## Setup

In [None]:
!pip install tensorflow==2.15.0

In [None]:
!pip install tensorflow-quantum==0.7.3

In [None]:
!pip install gym==0.18.0

In [None]:
# Update package resources to account for version changes.
import importlib, pkg_resources
importlib.reload(pkg_resources)

## 1. Policy Gradient RL with PQC Policies

In [None]:
import gym
import cirq
import sympy
import numpy as np
import tensorflow as tf
import tensorflow_quantum as tfq
from collections import defaultdict
from functools import reduce
import matplotlib.pyplot as plt

# Functions provided by you
def one_qubit_rotation(qubit, symbols):
    return [cirq.rx(symbols[0])(qubit), cirq.ry(symbols[1])(qubit), cirq.rz(symbols[2])(qubit)]

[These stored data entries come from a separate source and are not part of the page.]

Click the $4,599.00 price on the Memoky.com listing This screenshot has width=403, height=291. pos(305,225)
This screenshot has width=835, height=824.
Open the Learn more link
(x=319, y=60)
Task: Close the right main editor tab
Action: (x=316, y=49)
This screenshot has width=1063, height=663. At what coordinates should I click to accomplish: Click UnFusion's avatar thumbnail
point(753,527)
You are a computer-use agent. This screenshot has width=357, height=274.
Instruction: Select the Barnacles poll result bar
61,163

def entangling_layer(qubits):
    cz_ops = [cirq.CZ(q0, q1) for q0, q1 in zip(qubits, qubits[1:])]
    cz_ops += ([cirq.CZ(qubits[0], qubits[-1])] if len(qubits) != 2 else [])
    return cz_ops

def generate_circuit(qubits, n_layers):
    n_qubits = len(qubits)
    params = sympy.symbols(f'theta(0:{3*(n_layers+1)*n_qubits})')
    params = np.asarray(params).reshape((n_layers + 1, n_qubits, 3))
    inputs = sympy.symbols(f'x(0:{n_layers})' + f'_(0:{n_qubits})')
    inputs = np.asarray(inputs).reshape((n_layers, n_qubits))
    circuit = cirq.Circuit()
    for l in range(n_layers):
        circuit += cirq.Circuit(one_qubit_rotation(q, params[l, i]) for i, q in enumerate(qubits))
        circuit += entangling_layer(qubits)
        circuit += cirq.Circuit(cirq.rx(inputs[l, i])(q) for i, q in enumerate(qubits))
    circuit += cirq.Circuit(one_qubit_rotation(q, params[n_layers, i]) for i, q in enumerate(qubits))
    return circuit, list(params.flat), list(inputs.flat)

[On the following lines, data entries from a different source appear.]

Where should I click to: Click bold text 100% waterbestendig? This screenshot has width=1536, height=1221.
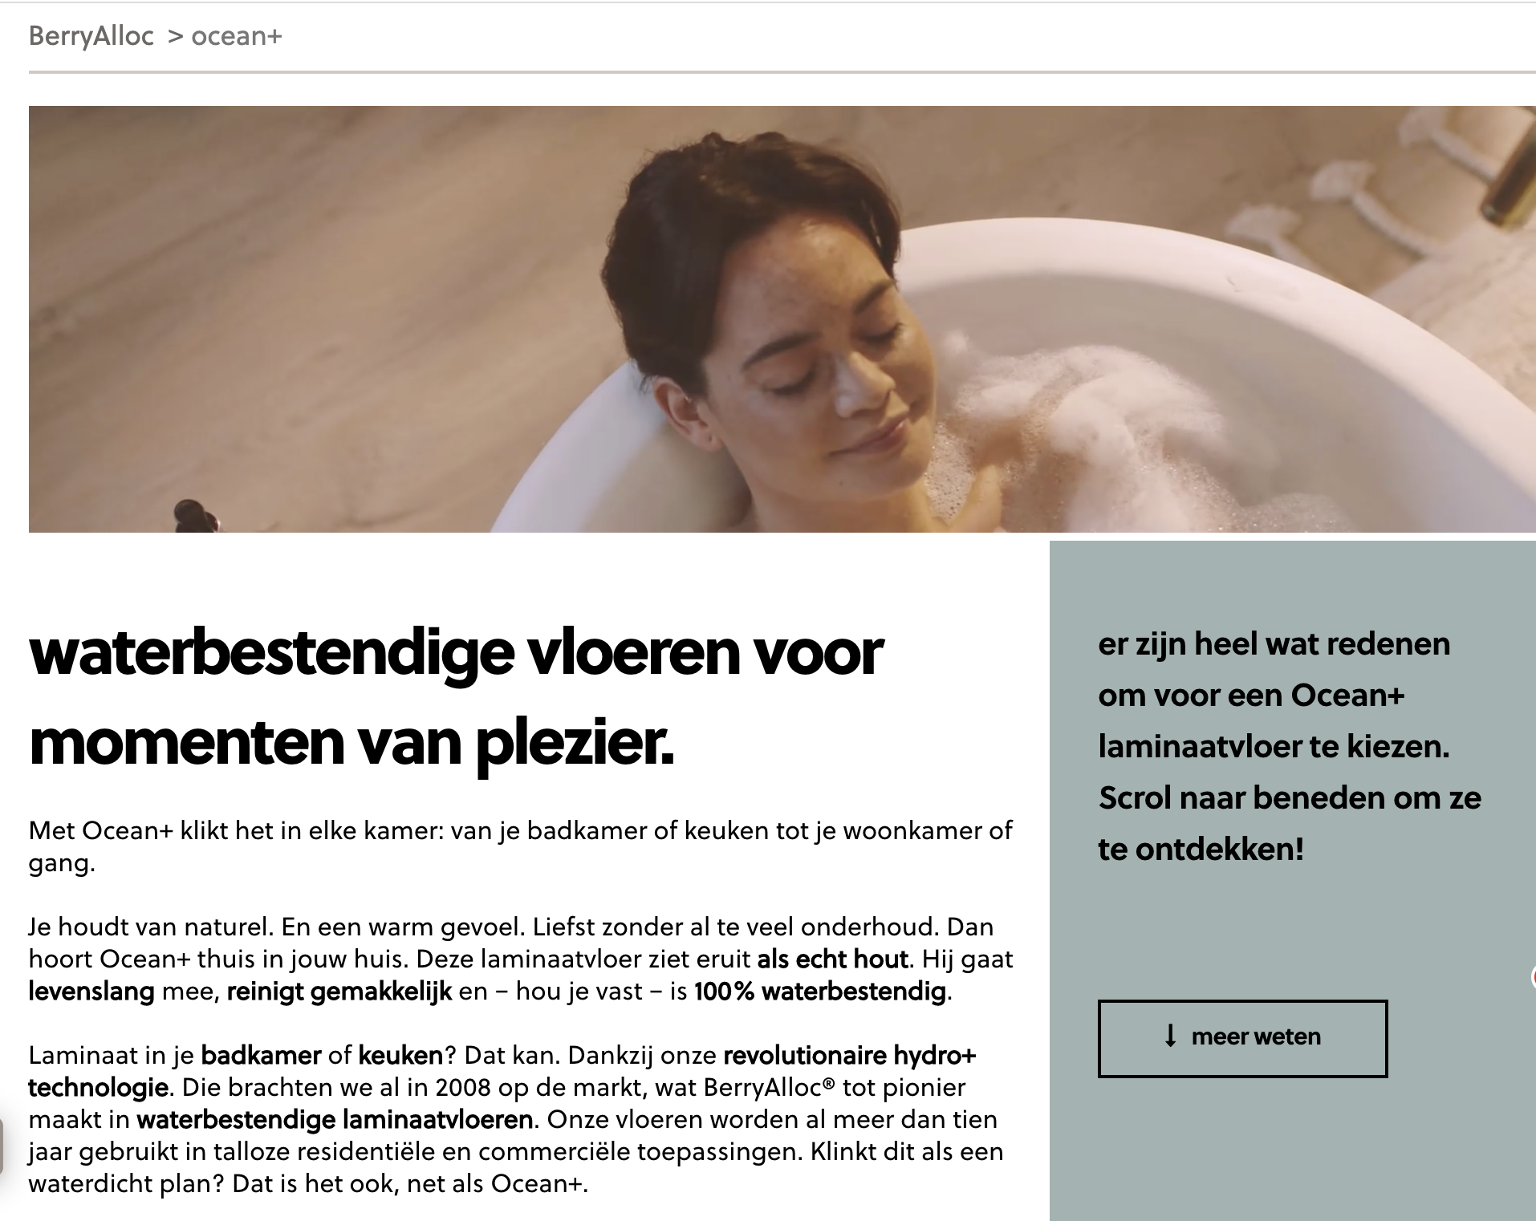pos(820,992)
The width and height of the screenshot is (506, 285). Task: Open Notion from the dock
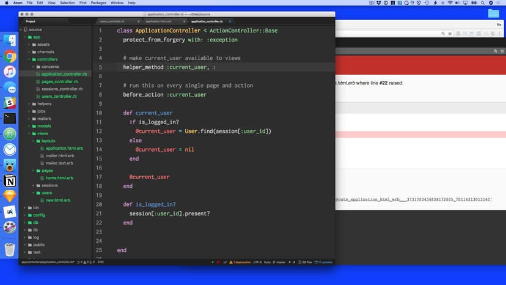(10, 181)
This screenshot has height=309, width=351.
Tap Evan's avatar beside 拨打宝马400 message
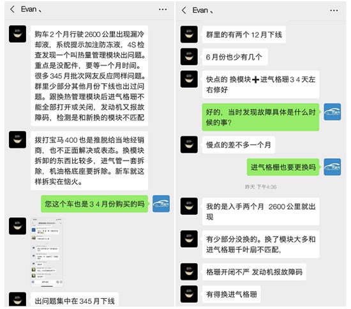tap(17, 140)
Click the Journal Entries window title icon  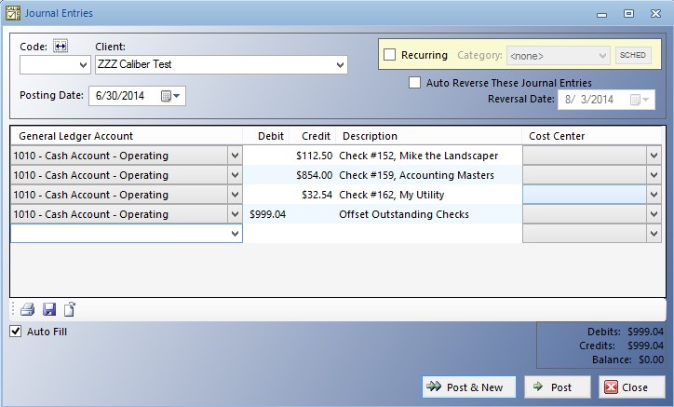click(12, 13)
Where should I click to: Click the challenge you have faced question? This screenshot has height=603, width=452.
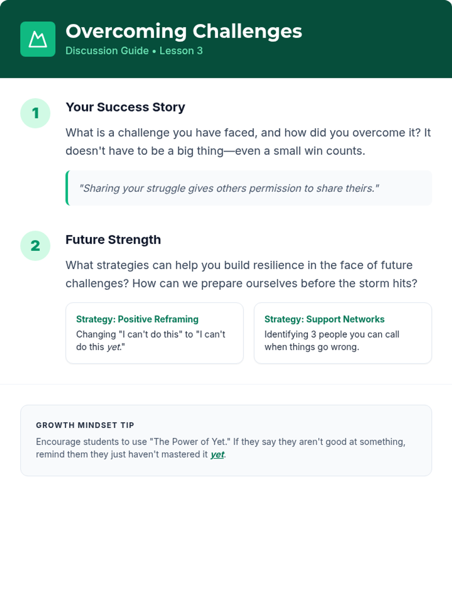pyautogui.click(x=248, y=142)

class ReUploadingPQC(tf.keras.layers.Layer):
    def __init__(self, qubits, n_layers, observables, activation="linear", name="re-uploading_PQC"):
        super(ReUploadingPQC, self).__init__(name=name)
        self.n_layers = n_layers
        self.n_qubits = len(qubits)
        circuit, theta_symbols, input_symbols = generate_circuit(qubits, n_layers)
        theta_init = tf.random_uniform_initializer(minval=0.0, maxval=np.pi)
        self.theta = tf.Variable(initial_value=theta_init(shape=(1, len(theta_symbols)), dtype="float32"), trainable=True, name="thetas")
        lmbd_init = tf.ones(shape=(self.n_qubits * self.n_layers,))
        self.lmbd = tf.Variable(initial_value=lmbd_init, dtype="float32", trainable=True, name="lambdas")
        symbols = [str(symb) for symb in theta_symbols + input_symbols]
        self.indices = tf.constant([symbols.index(a) for a in sorted(symbols)])
        self.activation = activation
        self.empty_circuit = tfq.convert_to_tensor([cirq.Circuit()])
        self.computation_layer = tfq.layers.ControlledPQC(circuit, observables)

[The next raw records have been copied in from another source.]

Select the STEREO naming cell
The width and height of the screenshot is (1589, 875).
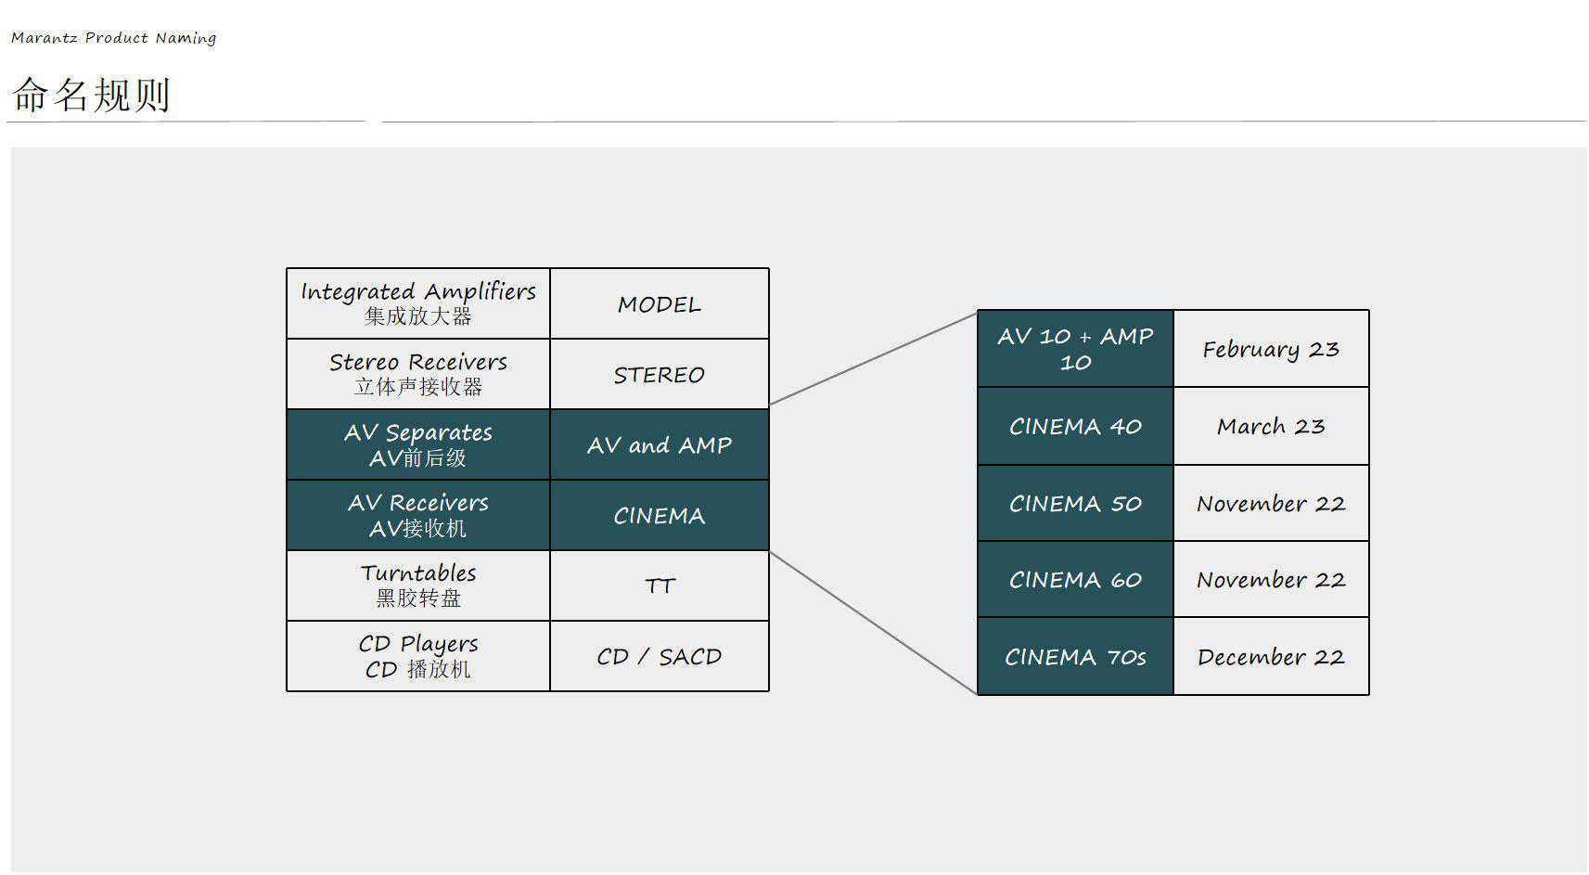point(659,375)
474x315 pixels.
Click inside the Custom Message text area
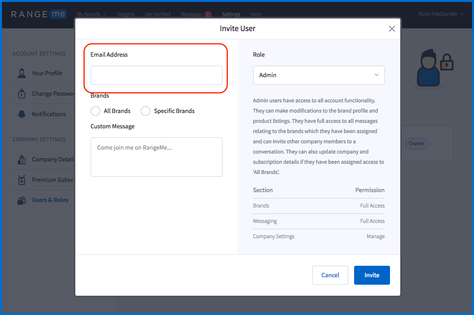click(x=157, y=157)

    def call(self, inputs):
        batch_dim = tf.gather(tf.shape(inputs[0]), 0)
        tiled_up_circuits = tf.repeat(self.empty_circuit, repeats=batch_dim)
        tiled_up_thetas = tf.tile(self.theta, multiples=[batch_dim, 1])
        tiled_up_inputs = tf.tile(inputs[0], multiples=[1, self.n_layers])
        scaled_inputs = tf.einsum("i,ji->ji", self.lmbd, tiled_up_inputs)
        squashed_inputs = tf.keras.layers.Activation(self.activation)(scaled_inputs)
        joined_vars = tf.concat([tiled_up_thetas, squashed_inputs], axis=1)
        joined_vars = tf.gather(joined_vars, self.indices, axis=1)
        return self.computation_layer([tiled_up_circuits, joined_vars])

class Alternating(tf.keras.layers.Layer):
    def __init__(self, output_dim):
        super(Alternating, self).__init__()
        self.w = tf.Variable(initial_value=tf.constant([[(-1.)**i for i in range(output_dim)]]), dtype="float32", trainable=True, name="obs-weights")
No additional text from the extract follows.